LRU缓存

LRU Cache

LRU即Least Recently Used, 近期最少使用, 如名字, 作为一种缓存, 在容量受限的情况下, 会优先淘汰最少使用的对象.

在Python中, 位置在functools.lru_cache, 是一个修饰器, 用户对需要缓存结果的函数在定义时, 进行修饰. 在运行中, 作为一个代替redis的轻缓存, 以函数的入参为key, 以该入参运行得到的结果为value, 进行缓存. 调用此函数时, 如果入参在缓存中, 则直接返回结果, 不再调用函数, 大大加速了运行效率.

根据以上的特点, 可以得到, 想使用lru_cache, 必须满足:

入参必须是不可变参数, 如int, str, tuple等, list, dict等是无法使用的
- 遇到这种情况, 只能通过闭包的方法解决
函数的映射关系是固定的, 即对于同一个输入, 输出必须是固定不变的. 对于一些有状态的函数可能无法使用

原理

functools.lru_cache是通过一个双向链表外加一个字典实现缓存的.

字典的作用是在 $O(1)$ 的时间内找到结果
双向链表的作用是在 $O(1)$ 的时间内删除掉最少使用的key

源码

lru_cache

def lru_cache(maxsize=128, typed=False):
  if maxsize is not None and not isinstance(maxsize, int):
  raise TypeError('Expected maxsize to be an integer or None')

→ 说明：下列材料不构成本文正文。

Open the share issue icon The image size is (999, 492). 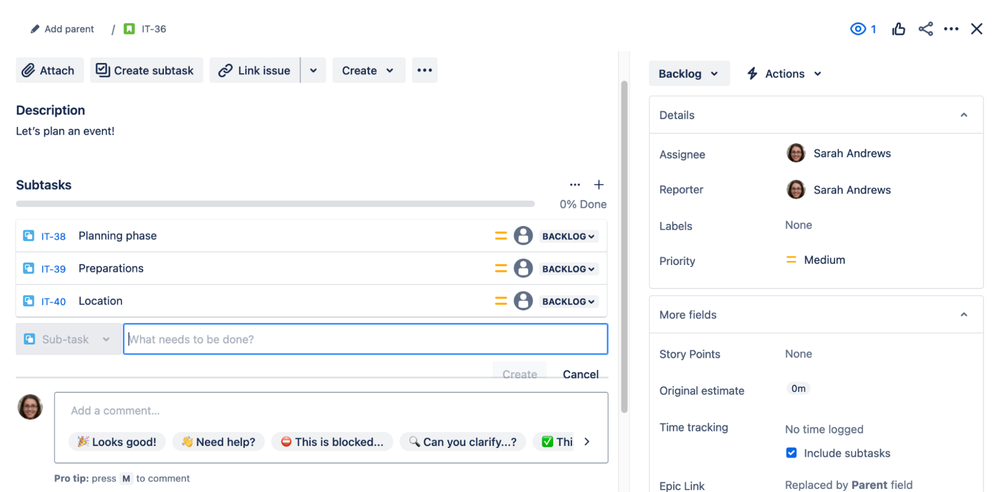(925, 29)
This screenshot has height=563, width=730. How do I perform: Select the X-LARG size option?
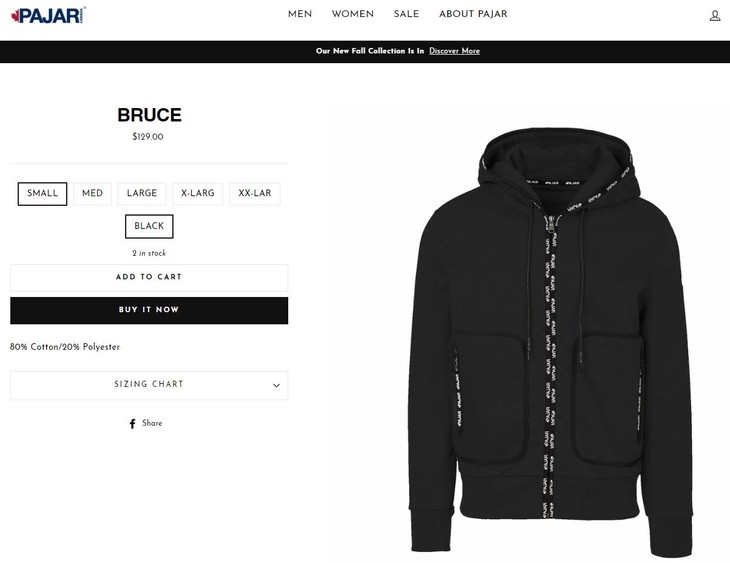click(198, 193)
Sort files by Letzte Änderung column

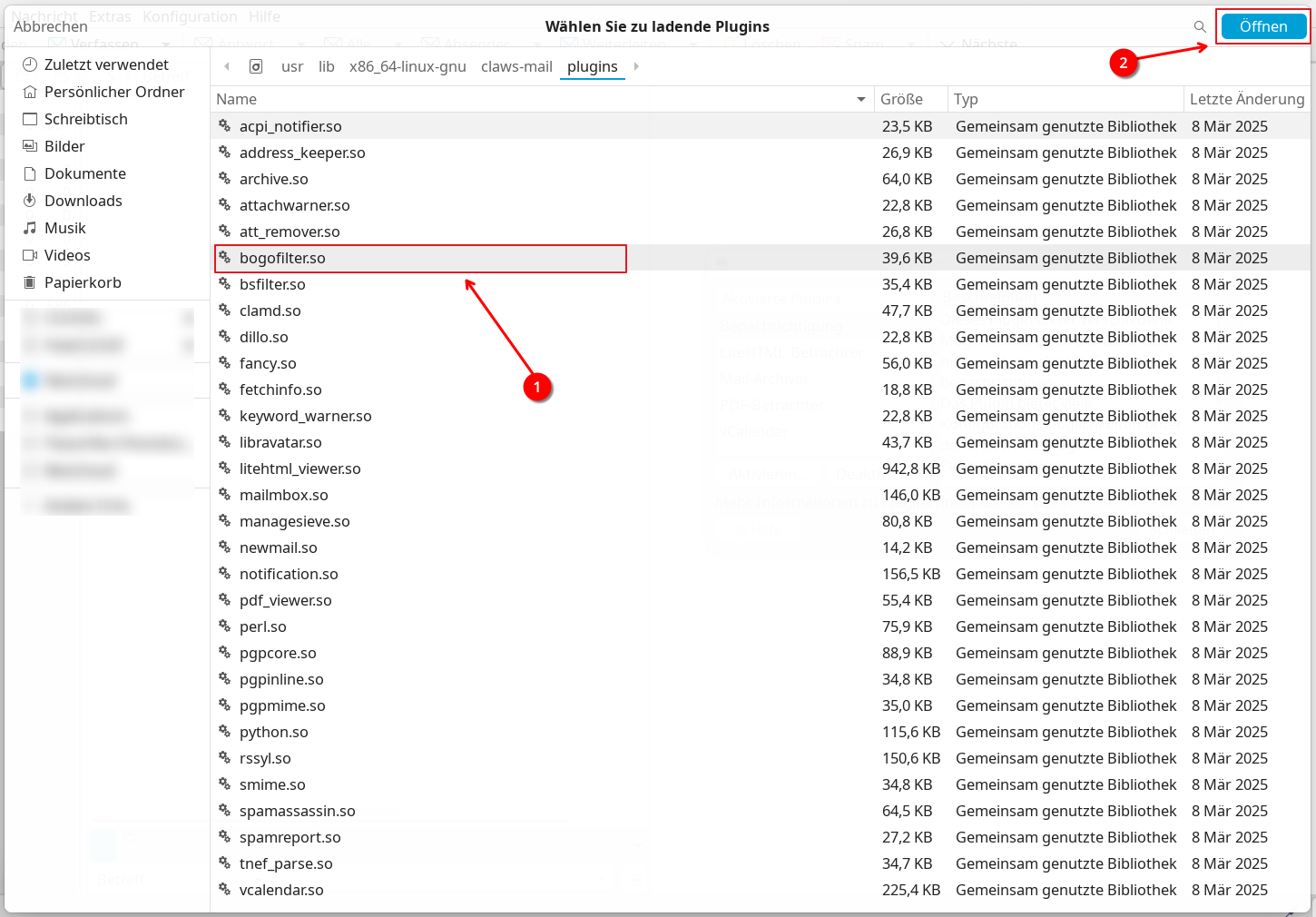pyautogui.click(x=1246, y=99)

  def decorating_function(user_function):
    wrapper = _lru_cache_wrapper(user_function, maxsize, typed, _CacheInfo)
    return update_wrapper(wrapper, user_function)

  return decorating_function

lru_cache接受两个参数:

maxsize: 缓存的数量, 即双向链表的最大长度. 可以为None, 表示没有限制; 可以为0, 表示不使用缓存
typed: 以入参作为缓存, 此参数是指是否对入参的类型做区分. 例如3.0和3, 在typed=False的情况下, 共用同一缓存

lru_cache_wrapper

函数的逻辑是在_lru_cache_wrapper中实现的, 代码分段如下:

def _lru_cache_wrapper(user_function, maxsize, typed, _CacheInfo):
    # Constants shared by all lru cache instances:
    sentinel = object()          # 特殊标记, 用来表示缓存未命中
    make_key = _make_key         # 根据入参来生成key的函数
    PREV, NEXT, KEY, RESULT = 0, 1, 2, 3   # 表示单个节点的4个字段

    cache = {}
    hits = misses = 0
    full = False
    cache_get = cache.get    # bound method to lookup a key or return None
    cache_len = cache.__len__  # get cache size without calling len()
    lock = RLock()           # because linkedlist updates aren't threadsafe
    root = []                # root of the circular doubly linked list
    root[:] = [root, root, None, None]     # initialize by pointing to self

sentinel是一个唯一的对象, 在从字典中获取缓存结果时, 如果对应的key不在字典中, 默认返回这个值. 之所以用这个值, 是因为None也是函数可能的返回值, 不能作为判定key是否在字典中的条件.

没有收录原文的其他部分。